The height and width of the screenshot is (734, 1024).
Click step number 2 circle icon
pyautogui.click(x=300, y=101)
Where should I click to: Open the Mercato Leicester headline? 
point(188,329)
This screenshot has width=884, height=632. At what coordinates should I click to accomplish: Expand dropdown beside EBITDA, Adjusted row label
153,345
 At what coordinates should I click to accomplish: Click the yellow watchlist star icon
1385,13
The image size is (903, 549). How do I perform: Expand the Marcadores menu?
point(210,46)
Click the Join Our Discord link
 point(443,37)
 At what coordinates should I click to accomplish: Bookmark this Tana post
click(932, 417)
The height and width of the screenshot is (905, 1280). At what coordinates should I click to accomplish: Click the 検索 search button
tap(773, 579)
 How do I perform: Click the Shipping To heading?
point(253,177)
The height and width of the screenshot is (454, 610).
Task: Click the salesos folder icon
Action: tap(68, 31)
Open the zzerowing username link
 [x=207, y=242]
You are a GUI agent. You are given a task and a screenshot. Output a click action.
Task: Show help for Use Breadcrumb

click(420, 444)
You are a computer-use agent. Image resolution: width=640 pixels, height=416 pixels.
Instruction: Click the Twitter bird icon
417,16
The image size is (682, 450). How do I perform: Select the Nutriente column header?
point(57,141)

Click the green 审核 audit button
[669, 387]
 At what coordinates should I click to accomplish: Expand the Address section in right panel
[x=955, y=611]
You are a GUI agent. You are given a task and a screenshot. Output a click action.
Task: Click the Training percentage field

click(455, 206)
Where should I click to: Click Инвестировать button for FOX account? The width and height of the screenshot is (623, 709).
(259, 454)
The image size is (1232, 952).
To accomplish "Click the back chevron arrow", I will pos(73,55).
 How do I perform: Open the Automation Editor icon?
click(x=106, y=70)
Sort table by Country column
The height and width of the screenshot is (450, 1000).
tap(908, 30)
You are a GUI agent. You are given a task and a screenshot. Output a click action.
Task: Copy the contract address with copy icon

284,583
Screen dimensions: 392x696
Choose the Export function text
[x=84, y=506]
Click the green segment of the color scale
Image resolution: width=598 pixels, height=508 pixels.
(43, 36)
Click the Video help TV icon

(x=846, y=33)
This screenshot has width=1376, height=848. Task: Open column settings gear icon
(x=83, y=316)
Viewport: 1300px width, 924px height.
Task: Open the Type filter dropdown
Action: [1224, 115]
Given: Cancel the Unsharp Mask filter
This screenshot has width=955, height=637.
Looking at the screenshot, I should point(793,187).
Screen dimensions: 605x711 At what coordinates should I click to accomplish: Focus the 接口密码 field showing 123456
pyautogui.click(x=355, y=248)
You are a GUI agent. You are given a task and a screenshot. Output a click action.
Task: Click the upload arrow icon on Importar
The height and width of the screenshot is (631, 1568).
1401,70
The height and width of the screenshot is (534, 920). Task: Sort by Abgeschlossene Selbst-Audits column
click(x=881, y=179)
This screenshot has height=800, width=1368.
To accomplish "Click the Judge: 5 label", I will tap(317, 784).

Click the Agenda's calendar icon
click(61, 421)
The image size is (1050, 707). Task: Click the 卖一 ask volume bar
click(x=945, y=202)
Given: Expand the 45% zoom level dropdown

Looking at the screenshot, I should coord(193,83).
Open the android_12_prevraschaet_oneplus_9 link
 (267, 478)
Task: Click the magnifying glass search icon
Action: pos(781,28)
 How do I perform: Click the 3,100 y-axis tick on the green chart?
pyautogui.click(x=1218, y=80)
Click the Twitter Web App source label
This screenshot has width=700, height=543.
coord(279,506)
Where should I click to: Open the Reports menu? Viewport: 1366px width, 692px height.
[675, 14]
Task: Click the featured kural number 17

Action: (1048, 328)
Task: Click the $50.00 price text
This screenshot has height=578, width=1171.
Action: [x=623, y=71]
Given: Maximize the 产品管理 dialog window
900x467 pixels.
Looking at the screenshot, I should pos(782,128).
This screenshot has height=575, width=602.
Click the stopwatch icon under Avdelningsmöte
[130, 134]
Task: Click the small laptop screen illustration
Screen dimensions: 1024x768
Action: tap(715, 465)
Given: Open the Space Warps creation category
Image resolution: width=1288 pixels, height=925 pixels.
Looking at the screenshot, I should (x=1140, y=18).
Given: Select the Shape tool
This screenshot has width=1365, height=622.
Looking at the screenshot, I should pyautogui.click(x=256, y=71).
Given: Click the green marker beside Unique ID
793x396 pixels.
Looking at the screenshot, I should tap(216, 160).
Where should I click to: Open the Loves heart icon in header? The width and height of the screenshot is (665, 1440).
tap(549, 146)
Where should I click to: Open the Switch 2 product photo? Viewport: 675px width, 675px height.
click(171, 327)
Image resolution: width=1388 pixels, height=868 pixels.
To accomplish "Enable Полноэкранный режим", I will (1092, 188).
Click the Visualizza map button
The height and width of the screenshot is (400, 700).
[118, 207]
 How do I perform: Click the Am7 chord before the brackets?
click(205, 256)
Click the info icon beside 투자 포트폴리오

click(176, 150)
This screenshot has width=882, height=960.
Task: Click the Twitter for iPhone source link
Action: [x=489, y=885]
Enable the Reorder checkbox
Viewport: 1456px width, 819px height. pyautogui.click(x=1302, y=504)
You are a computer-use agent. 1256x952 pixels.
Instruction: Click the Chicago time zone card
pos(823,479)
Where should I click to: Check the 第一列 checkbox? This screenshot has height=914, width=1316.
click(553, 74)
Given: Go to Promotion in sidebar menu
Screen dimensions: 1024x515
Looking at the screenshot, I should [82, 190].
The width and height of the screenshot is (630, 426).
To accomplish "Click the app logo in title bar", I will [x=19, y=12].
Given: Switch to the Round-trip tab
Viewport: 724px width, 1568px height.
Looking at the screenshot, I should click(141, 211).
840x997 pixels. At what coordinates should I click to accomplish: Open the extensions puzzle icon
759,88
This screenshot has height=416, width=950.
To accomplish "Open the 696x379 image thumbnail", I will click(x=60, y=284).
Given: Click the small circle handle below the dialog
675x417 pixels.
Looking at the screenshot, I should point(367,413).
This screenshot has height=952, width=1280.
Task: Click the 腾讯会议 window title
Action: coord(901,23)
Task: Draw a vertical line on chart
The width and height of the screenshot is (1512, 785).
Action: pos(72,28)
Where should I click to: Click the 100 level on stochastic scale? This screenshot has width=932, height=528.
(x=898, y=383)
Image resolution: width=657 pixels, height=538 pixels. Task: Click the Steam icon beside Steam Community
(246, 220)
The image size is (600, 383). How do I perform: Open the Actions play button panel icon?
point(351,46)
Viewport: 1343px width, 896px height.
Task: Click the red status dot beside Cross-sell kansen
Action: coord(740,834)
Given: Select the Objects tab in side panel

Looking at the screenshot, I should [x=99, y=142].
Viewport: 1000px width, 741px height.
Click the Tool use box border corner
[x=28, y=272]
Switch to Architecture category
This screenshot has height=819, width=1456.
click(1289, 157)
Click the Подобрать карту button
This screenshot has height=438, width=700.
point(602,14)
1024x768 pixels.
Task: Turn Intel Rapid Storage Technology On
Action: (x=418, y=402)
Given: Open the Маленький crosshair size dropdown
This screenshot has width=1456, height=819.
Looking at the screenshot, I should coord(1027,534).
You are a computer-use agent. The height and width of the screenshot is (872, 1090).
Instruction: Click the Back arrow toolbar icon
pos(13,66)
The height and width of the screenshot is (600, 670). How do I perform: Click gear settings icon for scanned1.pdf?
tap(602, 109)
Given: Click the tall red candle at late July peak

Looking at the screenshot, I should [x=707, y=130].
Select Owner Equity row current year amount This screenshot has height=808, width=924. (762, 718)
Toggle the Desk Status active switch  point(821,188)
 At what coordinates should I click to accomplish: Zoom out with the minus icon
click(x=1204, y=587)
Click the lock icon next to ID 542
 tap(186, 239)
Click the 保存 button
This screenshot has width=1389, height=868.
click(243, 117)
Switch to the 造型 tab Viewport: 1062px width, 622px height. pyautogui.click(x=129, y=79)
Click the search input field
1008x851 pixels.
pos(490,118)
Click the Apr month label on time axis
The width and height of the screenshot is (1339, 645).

***

• WORK ITEM
Take exactly the lines from the one containing "Instruction: Click the Back" through the one containing "Toggle the Desk" in the data above, and output them with nothing added.

• RESPONSE
Instruction: Click the Back arrow toolbar icon
pos(13,66)
The height and width of the screenshot is (600, 670). How do I perform: Click gear settings icon for scanned1.pdf?
tap(602, 109)
Given: Click the tall red candle at late July peak

Looking at the screenshot, I should [x=707, y=130].
Select Owner Equity row current year amount This screenshot has height=808, width=924. (762, 718)
Toggle the Desk Status active switch  point(821,188)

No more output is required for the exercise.